Pois bem, aceito diariamente o desafio de fazer o novo. De buscar inspirações em profissionais inovadores, em sistemas de vanguarda, para melhorar o que faço e o que ofereço como produto final. Tenho mais horas de cursos de especialização e certificados que boa parte dos meus colegas da iniciativa privada e, ainda sim, não paro. Sou o único funcionário público em minha turma de MBA de Gerenciamento de Projetos, pela FGV, e me sinto no lugar certo. Não se trata de sair na frente, se trata de ir na direção certa.

Nestes seis anos de Prefeitura de Porto Velho, dediquei quatro à elaboração de projetos de instalações prediais e de infraestrutura; De 2017 para cá, estou à frente de uma gerência de gestão de programas e projetos estratégicos. Faço parte de um time de sete pessoas, onde a hierarquia – linear, por nossa escolha, varia minha atuação entre gerir uma equipe de engenheiros para desenvolvimento de um determinado projeto à mobilização da população da cidade para participação em audiências públicas, com direito a entrega de panfleto e colagem de cartazes.

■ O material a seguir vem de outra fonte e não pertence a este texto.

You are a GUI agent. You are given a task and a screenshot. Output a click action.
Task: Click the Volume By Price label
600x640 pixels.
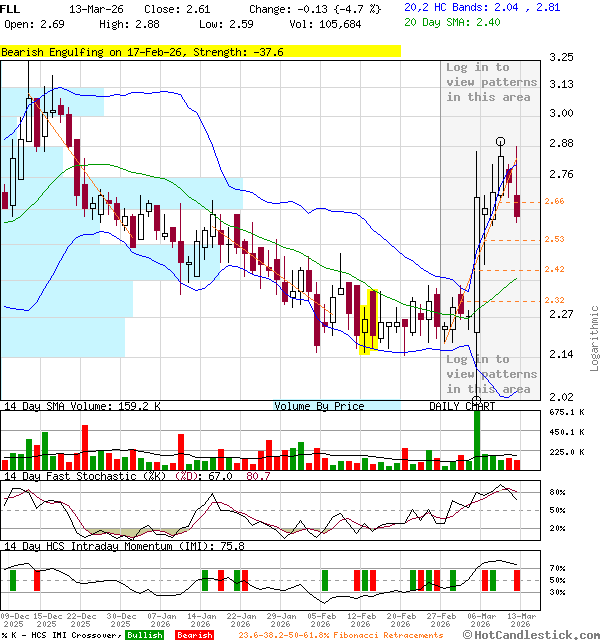(x=319, y=406)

Buscar consultores no aeroporto com seu próprio carro, conduzi-los na coleta de dados por cerca de 100 km em um único dia, com seu próprio combustível, só para que o cronograma seja cumprido. Mediar oficinas comunitárias em noites que sabidamente não nos renderão qualquer centavo de hora extra. Nós somos o óleo da engrenagem.

Fazer o que deve ser feito. Concluir um projeto com sucesso. Quem acha que isso é inocência não teria um lugar em um departamento de empreendedorismo. Isto é fazer se cumprir o cronograma. Isto é ser a diferença. Entregar mais do que se espera. Ser grato pelas oportunidades. Fazer valer o dinheiro em nós investido. Isto é servir ao seu município. Isto é ser servidor público.

28 de outubro. Dia do servidor público.